* Stored data entries *
--------------------------------

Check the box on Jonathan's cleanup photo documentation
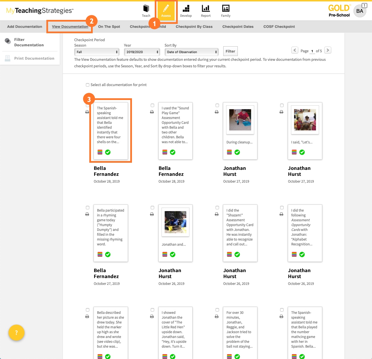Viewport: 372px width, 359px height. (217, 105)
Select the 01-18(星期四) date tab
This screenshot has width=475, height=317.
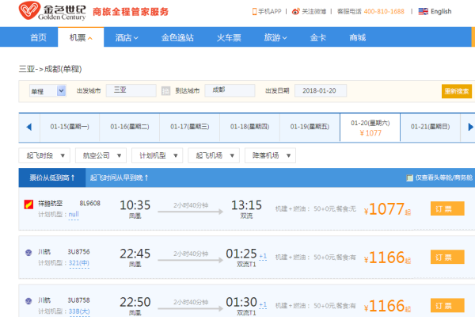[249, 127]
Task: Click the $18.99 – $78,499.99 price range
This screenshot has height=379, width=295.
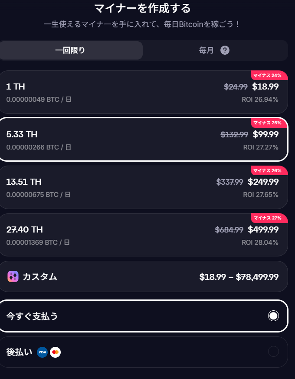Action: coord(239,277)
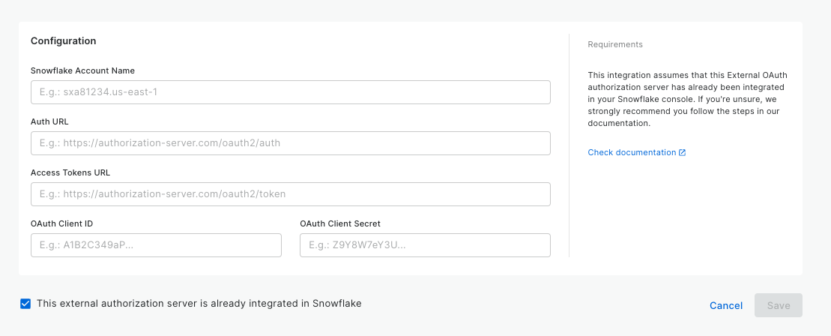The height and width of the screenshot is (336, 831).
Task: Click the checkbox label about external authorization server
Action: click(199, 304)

--------------------------------

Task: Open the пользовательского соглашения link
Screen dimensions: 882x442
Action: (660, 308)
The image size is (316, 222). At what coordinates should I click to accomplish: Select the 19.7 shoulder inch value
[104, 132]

--------------------------------

* Work request *
Reproduce, word for word, only the lines in the records above from the line with "Check the box" through the line with "Task: Click the $18.99", including both ends; omit the pictures.

* Exercise output *
Check the box on Jonathan's cleanup photo documentation
Viewport: 372px width, 359px height. (217, 105)
Select the 01-18(星期四) date tab
This screenshot has width=475, height=317.
[249, 127]
Task: Click the $18.99 – $78,499.99 price range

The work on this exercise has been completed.